If cmpstrnqi_1 is given a length operand in a non-immediate operand,
which cmpstrnsi accepts as an input, the operand will be modified
instead of preserved.  Turn the clobbered match_dup into a separate
output operand to avoid this undesirable effect.  This problem never
came up in existing uses of cmpstrnsi, but upcoming uses of cmpmemsi
run into this.

While at that, adjust cmpstrnqi_1 patterns so that FLAGS_REG is
visibly propagated when length is zero, rather than being merely used.


for  gcc/ChangeLog

        * config/i386/i386.md (cmpstrnsi): Create separate output
        count to pass to cmpstrnqi_nz_1 and ...
        (cmpstrnqi_1): ... this.  Do not use a match_dup of the count
        input as an output.  Preserve FLAGS_REG when length is zero.

▬▬▬▬▬▬▬▬▬▬

Stated goal 1 → Reproduce the patch note above word for word, in full.

▬▬▬▬▬▬▬▬▬▬

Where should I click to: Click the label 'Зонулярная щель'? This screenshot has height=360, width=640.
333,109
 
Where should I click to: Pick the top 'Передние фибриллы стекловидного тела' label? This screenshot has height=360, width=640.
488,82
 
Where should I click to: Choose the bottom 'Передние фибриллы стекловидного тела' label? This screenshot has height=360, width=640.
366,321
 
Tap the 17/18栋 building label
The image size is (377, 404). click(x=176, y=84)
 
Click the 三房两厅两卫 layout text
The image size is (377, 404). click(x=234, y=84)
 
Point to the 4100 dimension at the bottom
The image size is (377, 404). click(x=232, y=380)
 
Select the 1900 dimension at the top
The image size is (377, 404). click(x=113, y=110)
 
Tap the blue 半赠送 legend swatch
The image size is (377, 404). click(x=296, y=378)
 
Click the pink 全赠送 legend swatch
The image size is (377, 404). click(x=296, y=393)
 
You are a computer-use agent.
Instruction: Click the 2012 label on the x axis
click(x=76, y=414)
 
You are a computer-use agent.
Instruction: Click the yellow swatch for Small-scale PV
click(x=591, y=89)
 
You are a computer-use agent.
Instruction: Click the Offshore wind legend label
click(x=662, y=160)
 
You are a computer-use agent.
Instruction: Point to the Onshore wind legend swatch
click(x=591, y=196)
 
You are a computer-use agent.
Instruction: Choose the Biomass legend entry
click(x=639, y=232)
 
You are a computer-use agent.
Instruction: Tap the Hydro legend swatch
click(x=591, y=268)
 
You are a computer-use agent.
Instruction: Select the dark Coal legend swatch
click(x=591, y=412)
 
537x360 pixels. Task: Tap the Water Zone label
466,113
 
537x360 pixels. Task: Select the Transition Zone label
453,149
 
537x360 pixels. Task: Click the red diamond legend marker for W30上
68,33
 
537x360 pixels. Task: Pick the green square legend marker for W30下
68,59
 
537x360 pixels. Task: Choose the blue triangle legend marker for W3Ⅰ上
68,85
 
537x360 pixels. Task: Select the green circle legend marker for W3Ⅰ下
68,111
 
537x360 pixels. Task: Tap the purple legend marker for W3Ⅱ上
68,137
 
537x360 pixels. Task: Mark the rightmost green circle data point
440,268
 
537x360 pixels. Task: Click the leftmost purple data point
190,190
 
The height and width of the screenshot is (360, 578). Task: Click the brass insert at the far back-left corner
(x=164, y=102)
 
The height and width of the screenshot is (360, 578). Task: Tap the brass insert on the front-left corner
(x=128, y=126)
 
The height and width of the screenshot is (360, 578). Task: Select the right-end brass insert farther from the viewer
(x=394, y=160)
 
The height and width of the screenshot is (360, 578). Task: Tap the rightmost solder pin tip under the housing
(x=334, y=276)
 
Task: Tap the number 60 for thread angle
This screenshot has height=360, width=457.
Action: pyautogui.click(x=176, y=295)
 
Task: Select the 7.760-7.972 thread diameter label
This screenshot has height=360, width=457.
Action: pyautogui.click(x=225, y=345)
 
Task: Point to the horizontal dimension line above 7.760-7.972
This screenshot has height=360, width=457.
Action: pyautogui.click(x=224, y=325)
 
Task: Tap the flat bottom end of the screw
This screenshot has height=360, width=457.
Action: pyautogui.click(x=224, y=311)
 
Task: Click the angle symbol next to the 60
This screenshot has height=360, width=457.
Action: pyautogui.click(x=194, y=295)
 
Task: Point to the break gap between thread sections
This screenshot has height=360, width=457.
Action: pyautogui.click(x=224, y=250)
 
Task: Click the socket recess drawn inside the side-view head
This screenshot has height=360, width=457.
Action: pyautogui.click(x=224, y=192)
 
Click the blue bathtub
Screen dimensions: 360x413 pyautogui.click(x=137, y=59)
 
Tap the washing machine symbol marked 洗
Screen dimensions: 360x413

▬▬▬▬▬▬▬▬▬▬

Stated goal 2 → From the records, copy out unchanged the stretch from the line containing "far back-left corner" through the line containing "Action: pyautogui.click(x=225, y=345)", and nothing else.

Expected output 1 →
If cmpstrnqi_1 is given a length operand in a non-immediate operand,
which cmpstrnsi accepts as an input, the operand will be modified
instead of preserved.  Turn the clobbered match_dup into a separate
output operand to avoid this undesirable effect.  This problem never
came up in existing uses of cmpstrnsi, but upcoming uses of cmpmemsi
run into this.

While at that, adjust cmpstrnqi_1 patterns so that FLAGS_REG is
visibly propagated when length is zero, rather than being merely used.


for  gcc/ChangeLog

        * config/i386/i386.md (cmpstrnsi): Create separate output
        count to pass to cmpstrnqi_nz_1 and ...
        (cmpstrnqi_1): ... this.  Do not use a match_dup of the count
        input as an output.  Preserve FLAGS_REG when length is zero.

Expected output 2 →
The height and width of the screenshot is (360, 578). Task: Click the brass insert at the far back-left corner
(x=164, y=102)
 
The height and width of the screenshot is (360, 578). Task: Tap the brass insert on the front-left corner
(x=128, y=126)
 
The height and width of the screenshot is (360, 578). Task: Select the right-end brass insert farther from the viewer
(x=394, y=160)
 
The height and width of the screenshot is (360, 578). Task: Tap the rightmost solder pin tip under the housing
(x=334, y=276)
 
Task: Tap the number 60 for thread angle
This screenshot has height=360, width=457.
Action: pyautogui.click(x=176, y=295)
 
Task: Select the 7.760-7.972 thread diameter label
This screenshot has height=360, width=457.
Action: pyautogui.click(x=225, y=345)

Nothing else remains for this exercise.